Insecure attachment behaviors during children's first year have often been viewed as precursors to later problems. However, relations between later attachment behaviors and subsequent problems have received less far attention. To test relations between classification of children's attachment behaviors at age 6 and problems 2 years later, a team of Canadian researchers first conducted laboratory tests of children's separation-reunion behavior (Moss et al., 2006). The children were Francophone residents of Montreal. When the children were 8 years old, their mothers rated them on the CBCL, their teachers rated them on the School Behavior Questionnaire, and they were administered the Dominic Questionnaire, which uses cartoon drawings to depict emotional and behavioral aspects of DSM-III-R criteria for disorders that are prevalent at ages 6 to 11 years. For the 96 children with complete data, Externalizing scores based on an aggregation of mother, teacher, and self-reports were significantly higher for children who had previously been classified as having insecure-ambivalent or insecure-controlling attachments than for children who had been classified as having secure attachments.

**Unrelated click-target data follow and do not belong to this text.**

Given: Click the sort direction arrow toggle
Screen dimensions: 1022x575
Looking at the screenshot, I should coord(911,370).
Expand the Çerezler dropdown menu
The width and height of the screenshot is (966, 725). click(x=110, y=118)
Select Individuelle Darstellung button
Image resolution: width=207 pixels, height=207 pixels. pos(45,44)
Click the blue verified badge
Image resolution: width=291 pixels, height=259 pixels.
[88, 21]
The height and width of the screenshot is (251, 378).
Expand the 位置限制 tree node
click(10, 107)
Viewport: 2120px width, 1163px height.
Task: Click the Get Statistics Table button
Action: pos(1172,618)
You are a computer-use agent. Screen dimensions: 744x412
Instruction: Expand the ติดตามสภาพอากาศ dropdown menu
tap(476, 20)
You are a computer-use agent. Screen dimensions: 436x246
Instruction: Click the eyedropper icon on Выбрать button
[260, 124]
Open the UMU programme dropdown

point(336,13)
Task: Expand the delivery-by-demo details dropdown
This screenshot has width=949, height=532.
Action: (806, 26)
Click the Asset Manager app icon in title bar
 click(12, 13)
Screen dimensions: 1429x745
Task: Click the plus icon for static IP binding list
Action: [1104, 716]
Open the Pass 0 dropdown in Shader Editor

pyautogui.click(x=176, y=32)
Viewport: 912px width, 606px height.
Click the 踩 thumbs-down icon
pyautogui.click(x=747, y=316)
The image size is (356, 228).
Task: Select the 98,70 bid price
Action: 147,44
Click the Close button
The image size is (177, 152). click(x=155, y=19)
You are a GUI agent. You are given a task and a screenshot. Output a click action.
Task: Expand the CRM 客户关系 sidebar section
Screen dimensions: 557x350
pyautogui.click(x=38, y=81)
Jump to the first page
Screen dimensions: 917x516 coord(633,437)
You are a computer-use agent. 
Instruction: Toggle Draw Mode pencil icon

Finer-grained analyses of CBCL syndrome scales showed that children who had been classified as insecure-ambivalent or insecure-controlling scored significantly higher on the Aggressive Behavior syndrome than children who had been classified as having secure attachments. Furthermore, insecure-controlling children scored significantly higher on the Anxious/Depressed syndrome than securely attached children. Across all parent, teacher, and self-report measures, insecure-controlling children were significantly more often identified as categorically deviant than were securely attached children, whereas avoidant and insecure-ambivalent children did not differ significantly from the other groups with respect to this categorical definition of deviance.

Reference:
Moss, E., Smolla, N., Cyr, C., DuBois-Comtois, K., Mazzarello, T., & Berthiaume, C. (2006). Attachment and Behavior Problems in Middle Childhood as Reported by Adult and Child Informants. Development and Psychopathology, 18, 425-444.